Content starts

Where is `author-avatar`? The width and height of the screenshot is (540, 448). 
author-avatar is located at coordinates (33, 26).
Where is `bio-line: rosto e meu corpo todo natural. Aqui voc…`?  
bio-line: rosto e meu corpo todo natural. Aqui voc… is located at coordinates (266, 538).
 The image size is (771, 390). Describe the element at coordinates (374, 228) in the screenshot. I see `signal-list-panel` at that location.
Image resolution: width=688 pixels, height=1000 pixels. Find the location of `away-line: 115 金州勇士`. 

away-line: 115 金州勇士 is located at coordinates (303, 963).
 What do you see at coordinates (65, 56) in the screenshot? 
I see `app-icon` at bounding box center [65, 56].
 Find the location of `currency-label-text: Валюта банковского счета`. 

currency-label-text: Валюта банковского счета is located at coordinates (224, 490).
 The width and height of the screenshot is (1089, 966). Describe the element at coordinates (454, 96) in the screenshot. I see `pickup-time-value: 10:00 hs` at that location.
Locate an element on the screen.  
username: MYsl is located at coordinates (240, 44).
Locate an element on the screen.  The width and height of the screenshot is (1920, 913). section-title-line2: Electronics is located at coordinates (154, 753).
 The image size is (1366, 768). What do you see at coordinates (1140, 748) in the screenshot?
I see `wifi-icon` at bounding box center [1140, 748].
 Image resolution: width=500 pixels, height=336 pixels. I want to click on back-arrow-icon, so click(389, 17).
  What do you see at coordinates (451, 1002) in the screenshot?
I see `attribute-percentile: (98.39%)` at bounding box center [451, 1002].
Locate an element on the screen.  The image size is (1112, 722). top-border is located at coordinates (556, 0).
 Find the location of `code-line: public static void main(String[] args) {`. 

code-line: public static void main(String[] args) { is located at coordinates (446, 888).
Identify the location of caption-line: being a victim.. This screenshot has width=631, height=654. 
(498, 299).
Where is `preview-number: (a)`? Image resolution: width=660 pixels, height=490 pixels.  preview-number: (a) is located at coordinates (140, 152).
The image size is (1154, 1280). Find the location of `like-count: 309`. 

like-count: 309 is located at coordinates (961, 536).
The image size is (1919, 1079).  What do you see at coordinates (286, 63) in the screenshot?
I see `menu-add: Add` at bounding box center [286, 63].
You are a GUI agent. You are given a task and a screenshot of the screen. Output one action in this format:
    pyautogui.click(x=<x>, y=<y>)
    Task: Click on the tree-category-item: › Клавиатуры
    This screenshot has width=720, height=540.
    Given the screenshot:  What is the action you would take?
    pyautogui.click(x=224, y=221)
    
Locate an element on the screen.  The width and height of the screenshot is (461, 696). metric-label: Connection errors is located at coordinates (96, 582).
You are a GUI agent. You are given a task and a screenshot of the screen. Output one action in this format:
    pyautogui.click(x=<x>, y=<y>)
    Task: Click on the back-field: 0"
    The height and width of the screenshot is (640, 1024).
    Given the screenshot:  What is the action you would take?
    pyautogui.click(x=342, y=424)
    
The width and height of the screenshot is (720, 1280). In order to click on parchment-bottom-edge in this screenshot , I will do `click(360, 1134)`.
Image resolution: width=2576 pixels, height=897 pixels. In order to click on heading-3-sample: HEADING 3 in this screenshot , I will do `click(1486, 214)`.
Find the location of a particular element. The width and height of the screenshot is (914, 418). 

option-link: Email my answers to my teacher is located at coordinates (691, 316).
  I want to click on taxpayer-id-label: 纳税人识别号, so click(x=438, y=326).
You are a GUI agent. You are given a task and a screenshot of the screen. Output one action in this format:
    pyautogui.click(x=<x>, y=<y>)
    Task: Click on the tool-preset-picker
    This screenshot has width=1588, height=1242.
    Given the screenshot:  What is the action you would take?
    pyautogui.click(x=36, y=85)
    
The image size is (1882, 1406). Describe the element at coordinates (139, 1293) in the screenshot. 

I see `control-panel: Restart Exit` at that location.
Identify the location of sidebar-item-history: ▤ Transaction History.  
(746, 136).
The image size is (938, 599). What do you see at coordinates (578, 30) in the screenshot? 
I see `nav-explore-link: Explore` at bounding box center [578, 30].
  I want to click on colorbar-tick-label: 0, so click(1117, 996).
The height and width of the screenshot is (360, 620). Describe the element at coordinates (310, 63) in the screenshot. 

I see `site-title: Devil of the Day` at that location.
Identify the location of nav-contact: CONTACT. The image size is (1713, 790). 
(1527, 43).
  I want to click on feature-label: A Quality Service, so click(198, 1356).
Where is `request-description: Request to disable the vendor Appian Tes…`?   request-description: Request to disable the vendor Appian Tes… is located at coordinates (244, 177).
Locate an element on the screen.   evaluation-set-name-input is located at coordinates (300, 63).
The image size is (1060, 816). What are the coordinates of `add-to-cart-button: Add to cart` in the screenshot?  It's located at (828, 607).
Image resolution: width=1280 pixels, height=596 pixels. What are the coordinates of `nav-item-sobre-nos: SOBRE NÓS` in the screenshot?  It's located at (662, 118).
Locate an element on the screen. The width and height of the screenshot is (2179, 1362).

Content ends

Required work: How many lines in the records above contain the string "currency", matching case exactly? Reply with the number alone.

Answer section: 2